_Problem:_
Which rows contain the string "Viewport" with matching case? Pull out each of those rows in full.

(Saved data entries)
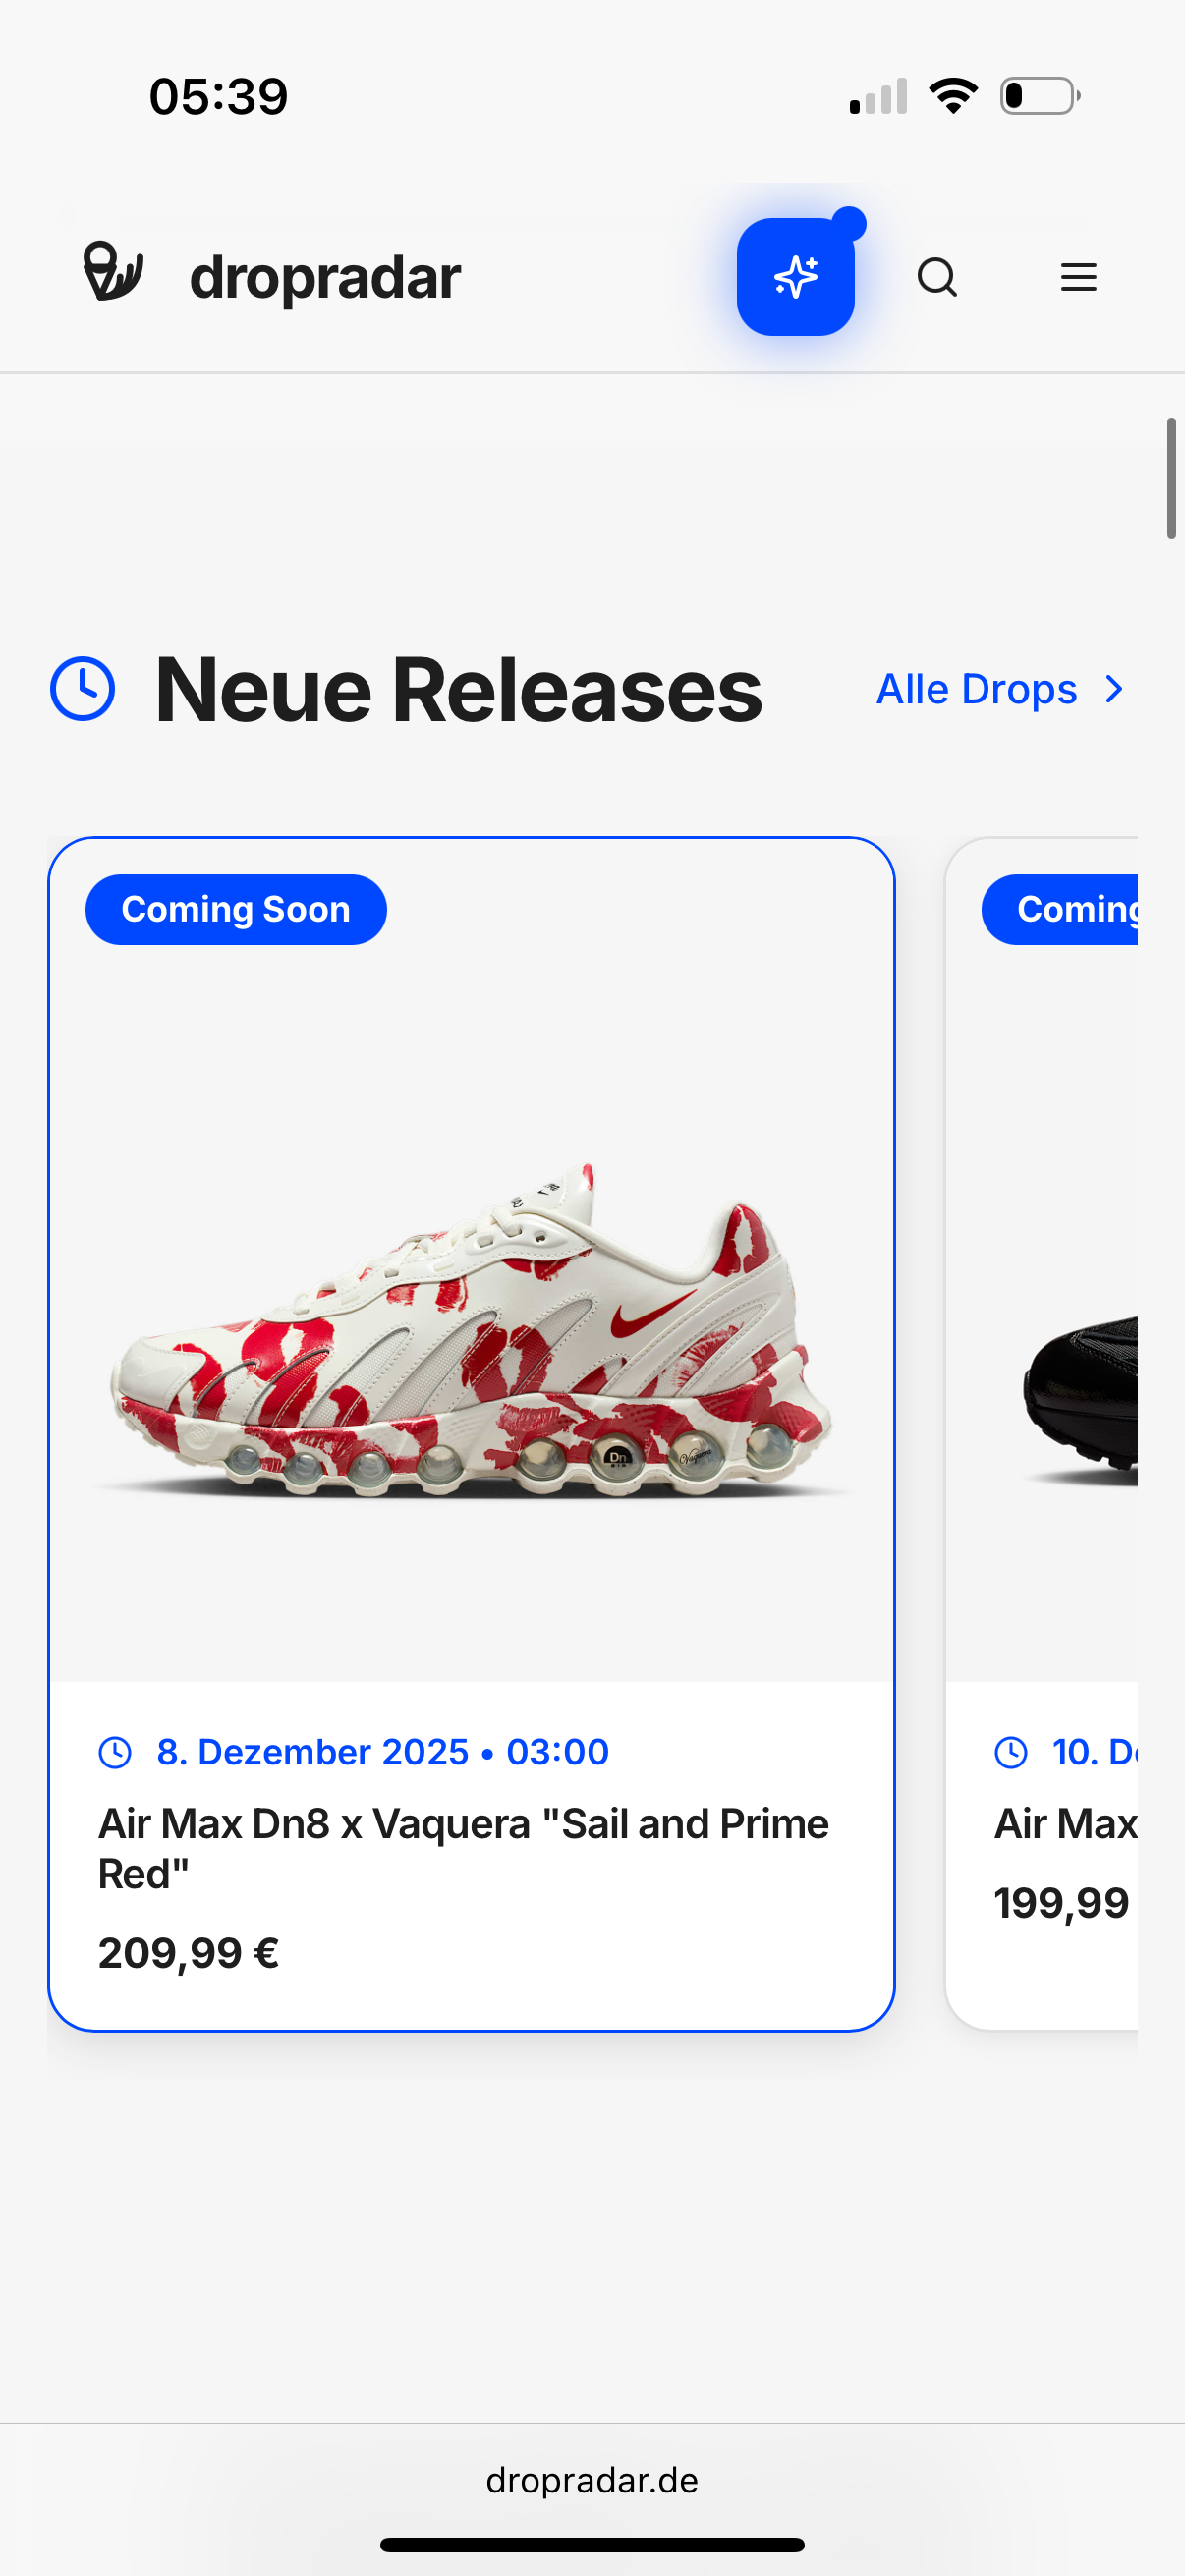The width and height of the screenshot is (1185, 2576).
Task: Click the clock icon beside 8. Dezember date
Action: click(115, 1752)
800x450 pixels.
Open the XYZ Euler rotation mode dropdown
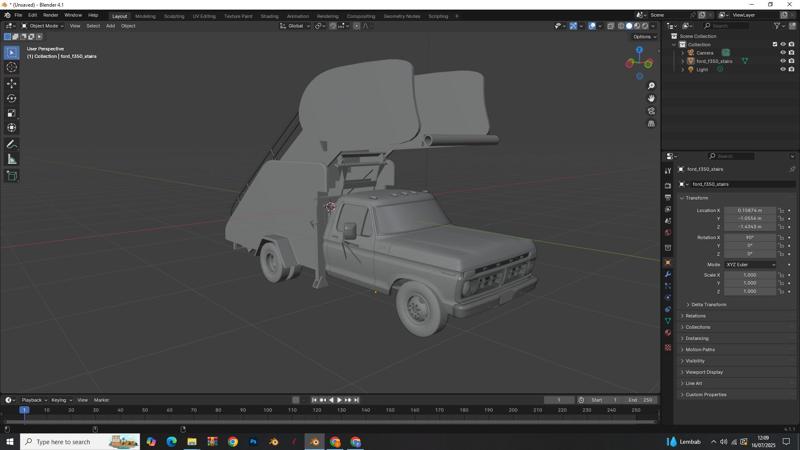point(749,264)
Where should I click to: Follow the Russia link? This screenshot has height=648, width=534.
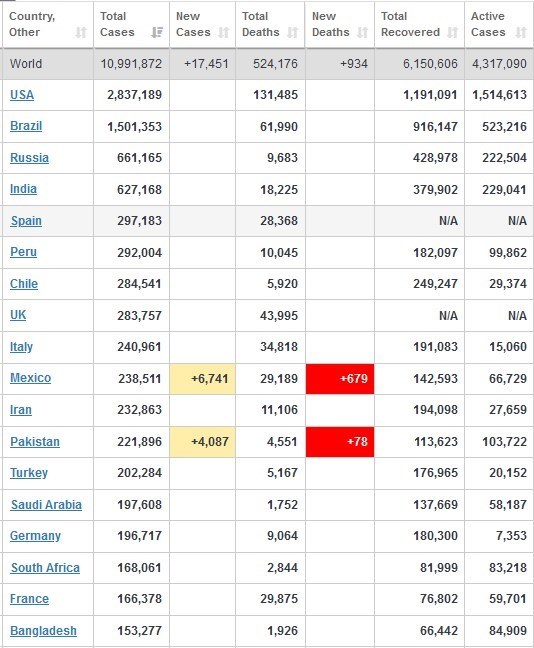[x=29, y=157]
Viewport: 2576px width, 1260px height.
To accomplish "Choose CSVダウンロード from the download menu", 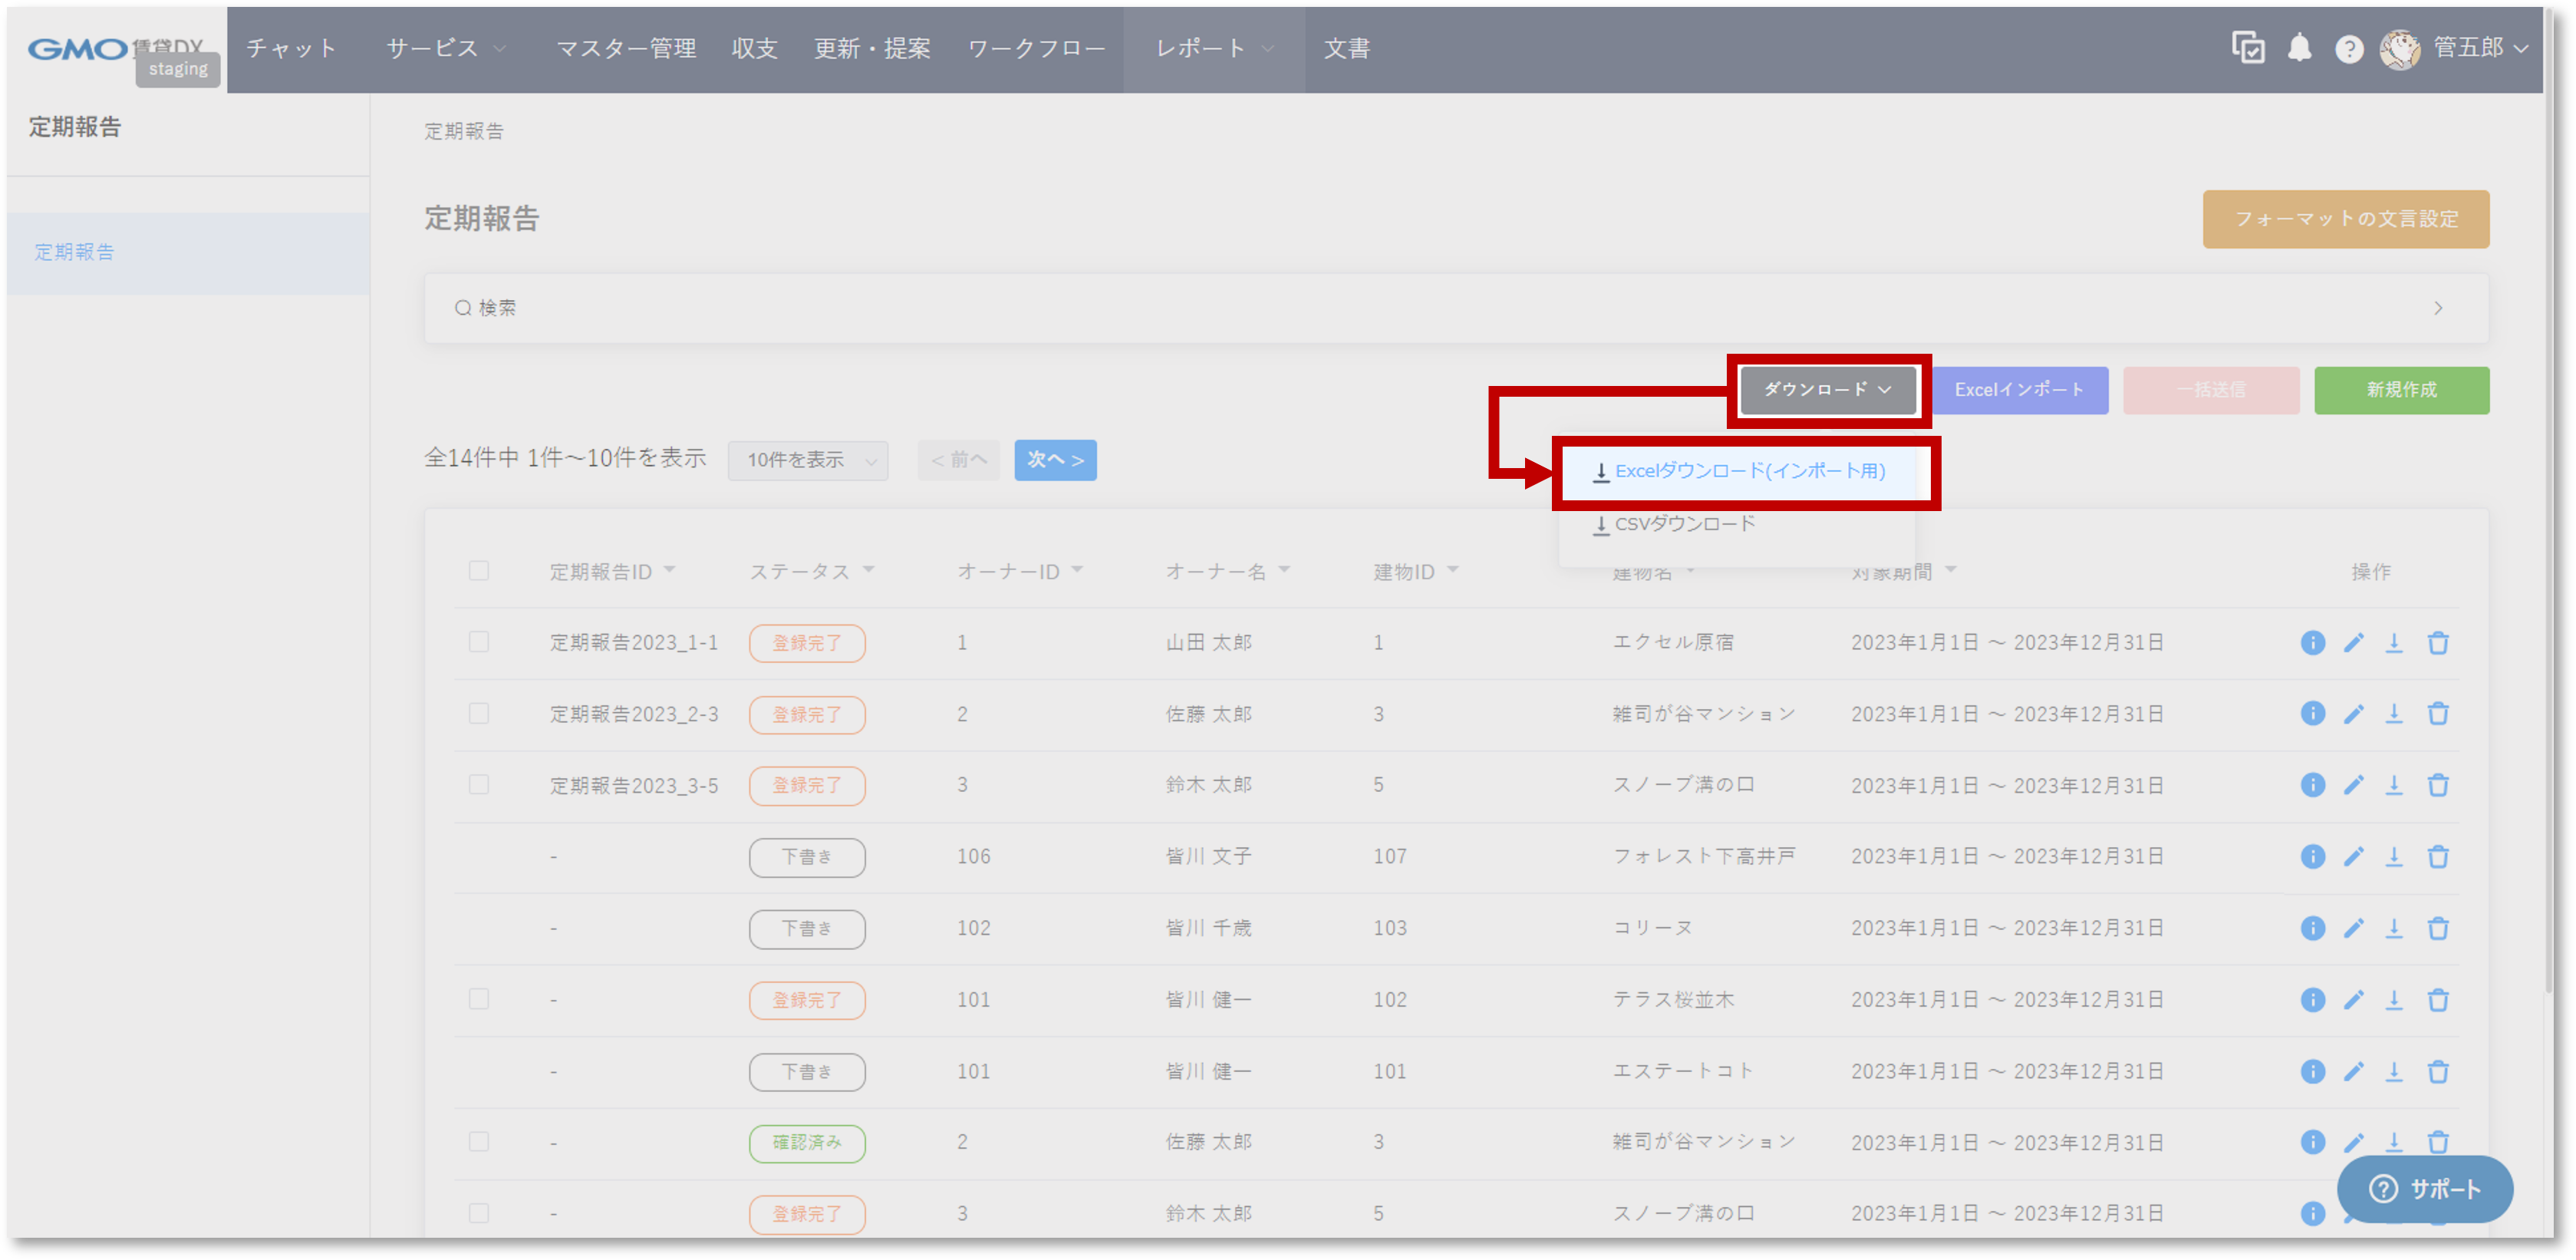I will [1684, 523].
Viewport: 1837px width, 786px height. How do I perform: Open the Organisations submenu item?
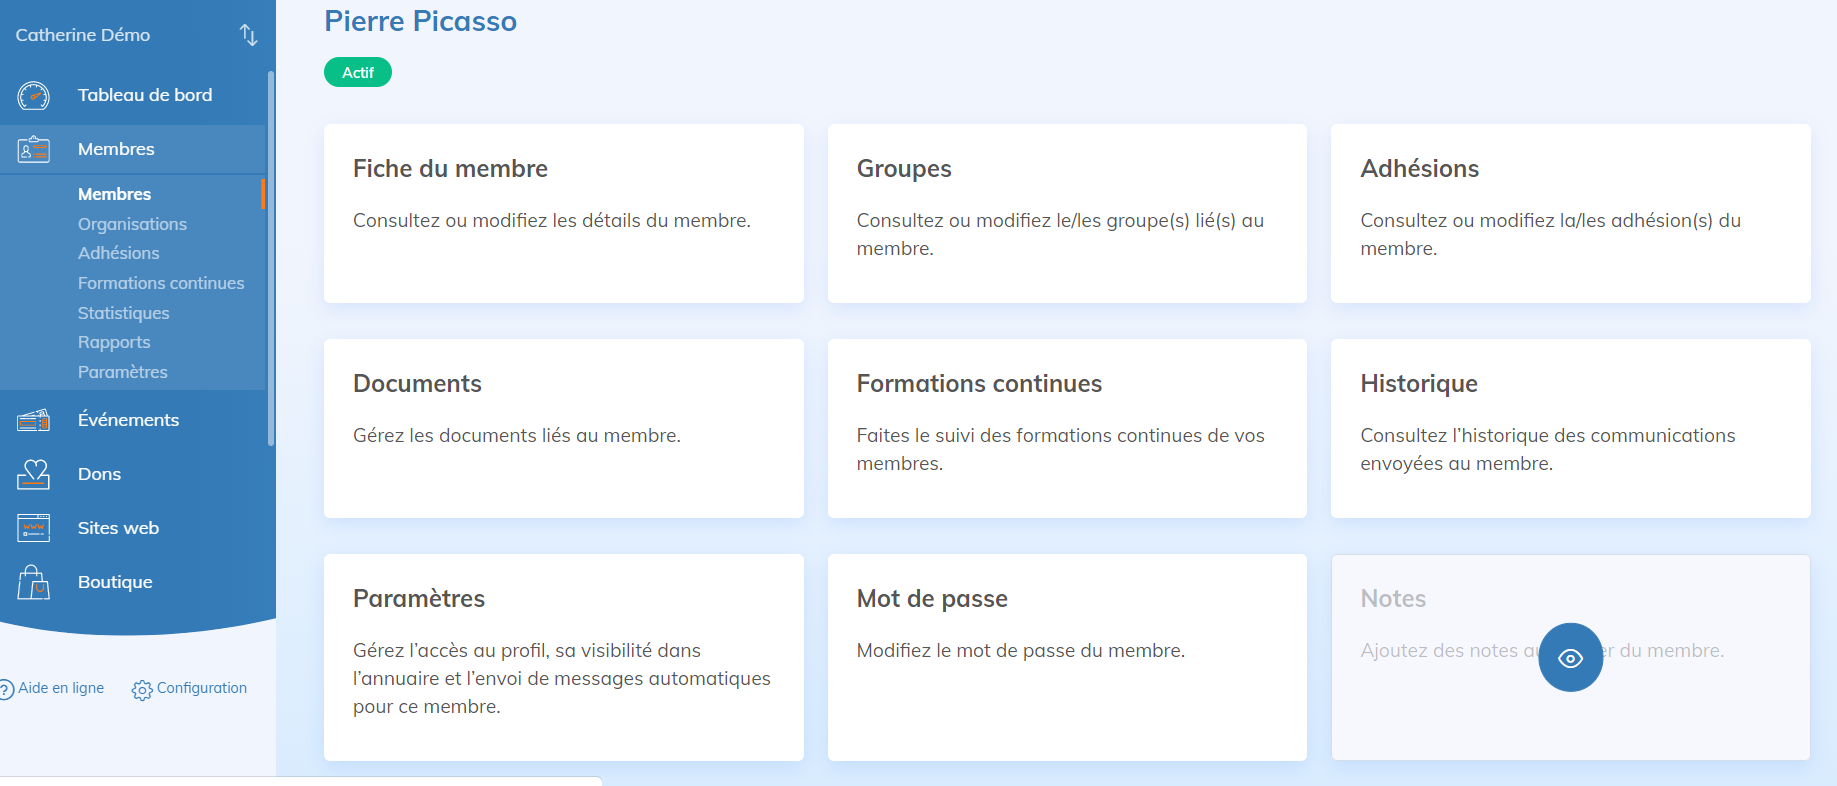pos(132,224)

_Finished task:_
Viewport: 2576px width, 1260px height.
Viewport: 1837px width, 786px height. How do I perform: Open the Organisations submenu item?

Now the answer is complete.